Reading text =
────
# Front Audio Leads not working



## rgp3000 (Oct 4, 2005)

I am having issues with the front audio conections of my box. The 9 pin audio connector on the motherboard has the following pin connections labled:

MIC
GND
MIC-POWER
+5VA
AUD-OUT-R
BACKOUT-R
GND
(empty)
AUD-OUT-L
BACKOUT-L

However the two leads from the front of the case (to the front of the case audio connections) each have 4 wires with the following lables and colors. 

Bundle 1: GND (black), LIN (Red), MIC BIAS (White), L OUT (GREEN)
Bundle 2: MIC IN (White), RIN (Red), R OUT (Green), GND (Black)

Since the lables don't match (and the manual is no help), I'm not sure what leads to connect to what pins.

Can anyone help? Someone else mentioned to me the issue was the leads are using the AC '97 variation but my motherboard is using the new coding for Intel. This might be true, but it still didn't tell me what to connect to what.


----------



## Tumbleweed36 (May 14, 2005)
────
Task objective =
In the forum thread about front audio leads, how many wires does each of the two leads from the front of the case have?

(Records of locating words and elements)
────
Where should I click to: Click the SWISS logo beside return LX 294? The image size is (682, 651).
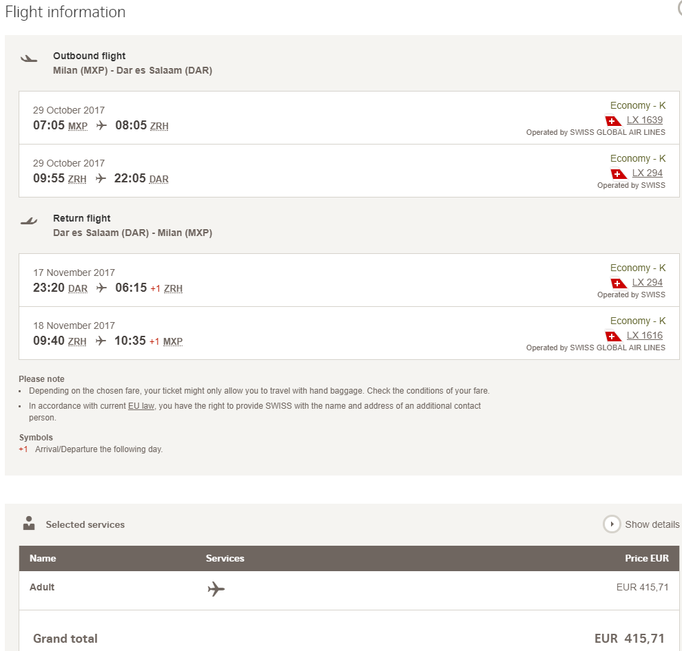[x=619, y=283]
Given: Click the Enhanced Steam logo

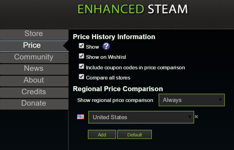Looking at the screenshot, I should tap(133, 9).
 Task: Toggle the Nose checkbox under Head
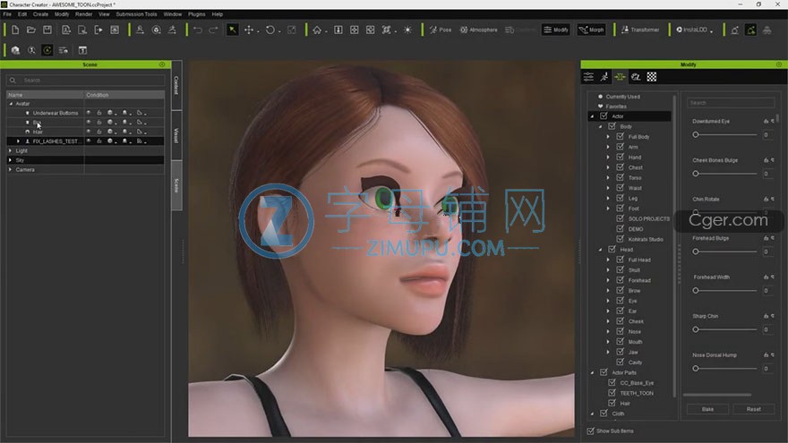click(x=621, y=331)
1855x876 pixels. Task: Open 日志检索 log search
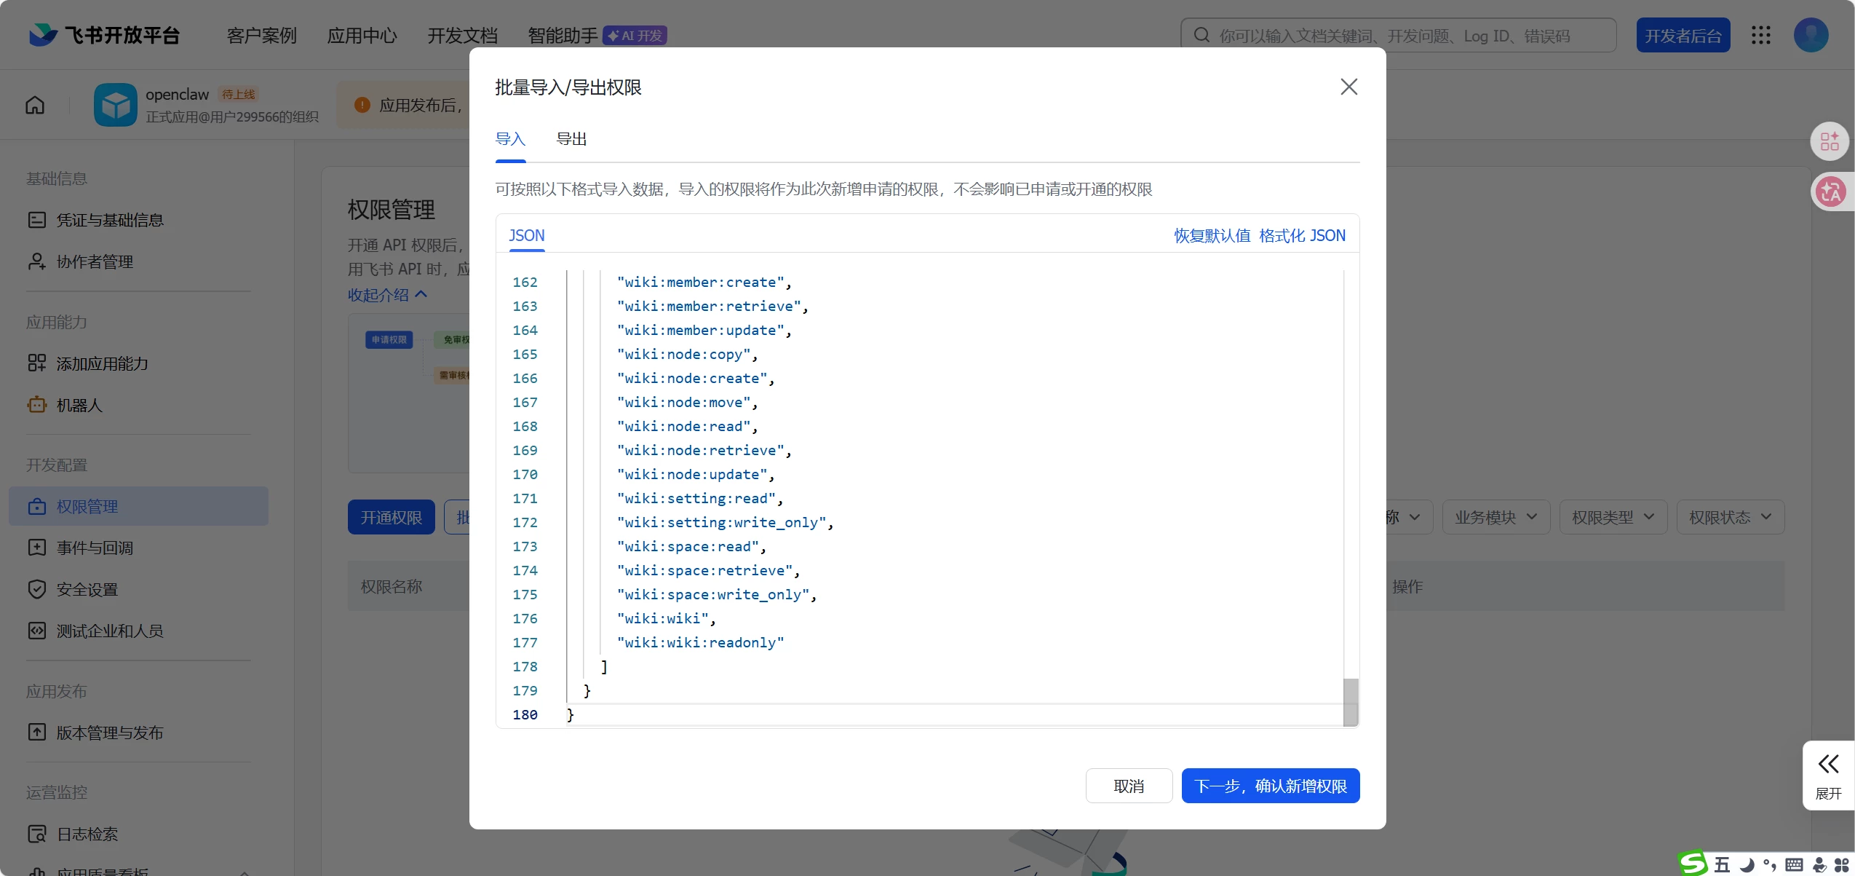pyautogui.click(x=87, y=834)
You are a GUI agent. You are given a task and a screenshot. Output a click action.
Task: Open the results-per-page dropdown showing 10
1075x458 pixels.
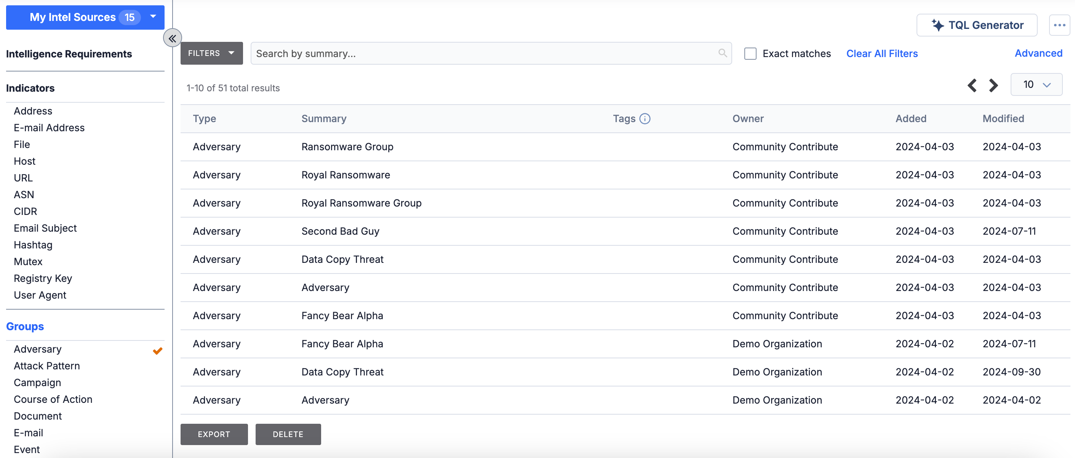click(x=1037, y=84)
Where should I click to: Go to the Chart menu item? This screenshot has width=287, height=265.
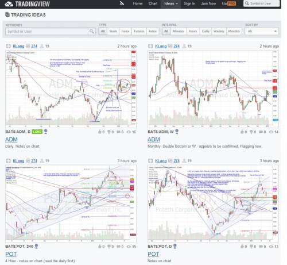tap(153, 3)
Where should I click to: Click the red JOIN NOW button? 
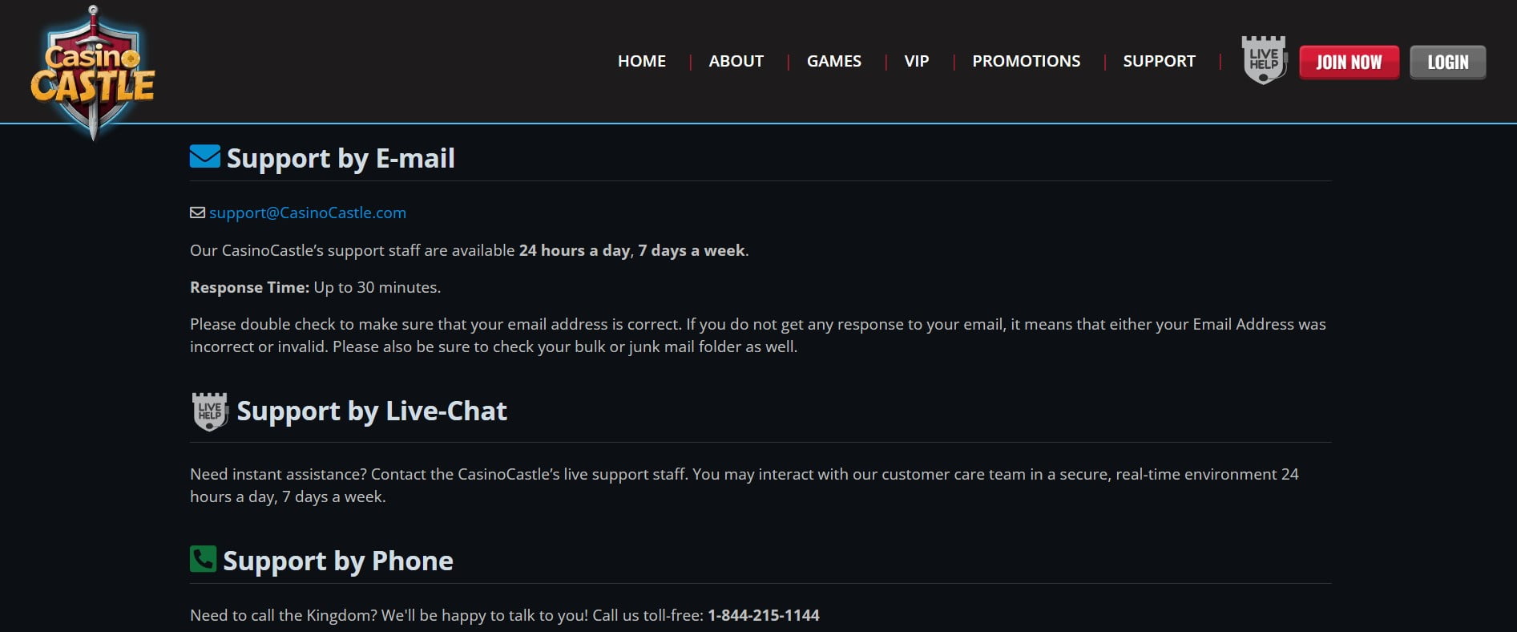[x=1350, y=62]
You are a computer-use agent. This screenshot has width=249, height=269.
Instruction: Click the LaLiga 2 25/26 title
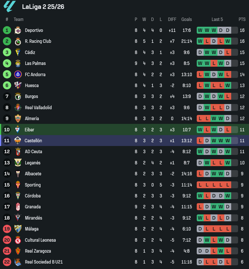[43, 7]
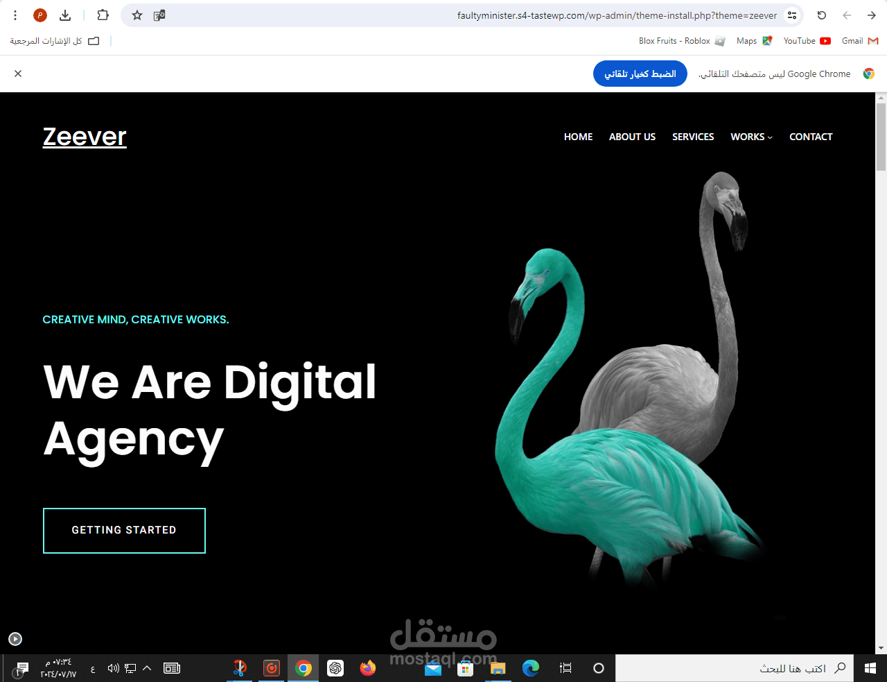887x682 pixels.
Task: Open Microsoft Edge from the taskbar
Action: pyautogui.click(x=530, y=668)
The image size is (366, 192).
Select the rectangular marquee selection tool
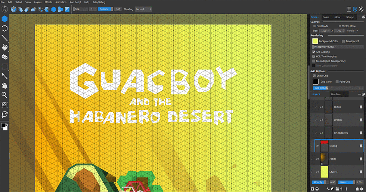5,67
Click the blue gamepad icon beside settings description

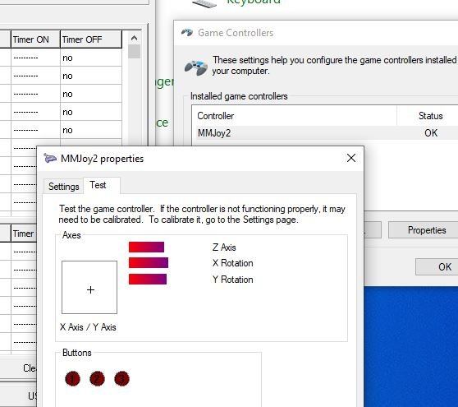point(195,67)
────
The answer =
Four wires each.